Z kolei minister obrony narodowej Władysław Kosiniak-Kamysz poinformował, że zaangażowani do pomocy mieszkańcom i usuwania skutków ulewnych deszczów zostali żołnierze operacyjni i żołnierze obrony terytorialnej, m.in. w Czechowicach-Dziedzicach w woj. śląskim i w Paczkowie w woj. opolskim.
– Dzisiaj będą pozytywnie rozpatrzone wnioski wojewody małopolskiego, dotyczące wsparcia żołnierzami obrony terytorialnej w miejscowości Kęty w Małopolsce.
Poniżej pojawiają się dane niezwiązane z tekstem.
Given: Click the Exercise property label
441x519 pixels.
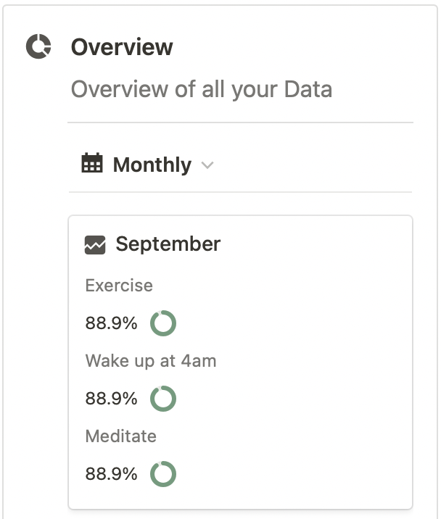Looking at the screenshot, I should (x=119, y=286).
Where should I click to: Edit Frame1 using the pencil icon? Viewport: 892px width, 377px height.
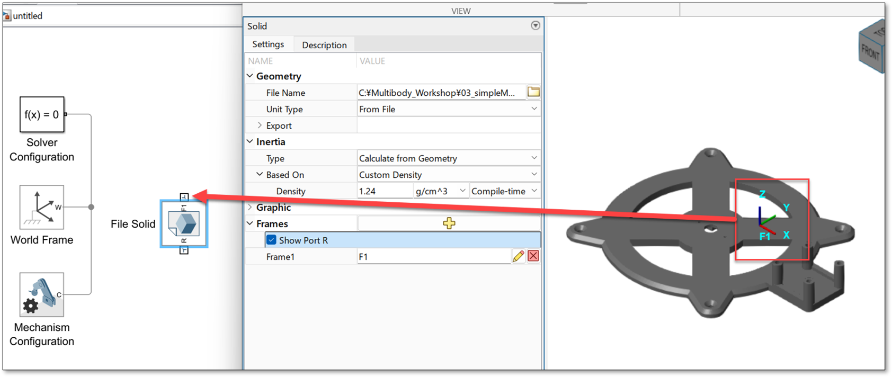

Wojewoda podkarpacka zgłasza wniosek dotyczący Sanoka i tutaj też pan generał Stańczyk będzie dysponował odpowiednimi siłami i środkami, żeby udzielić pomocy w usuwaniu skutków i udrażnianiu tych miejsc, które ucierpiały, które potrzebują wsparcia wojska – powiedział szef MON.
Ulewne deszcze spowodował niż genueński, który przemieszcza się w dużej mierze nad wschodnią Polską.

Co? Gdzie? Kiedy?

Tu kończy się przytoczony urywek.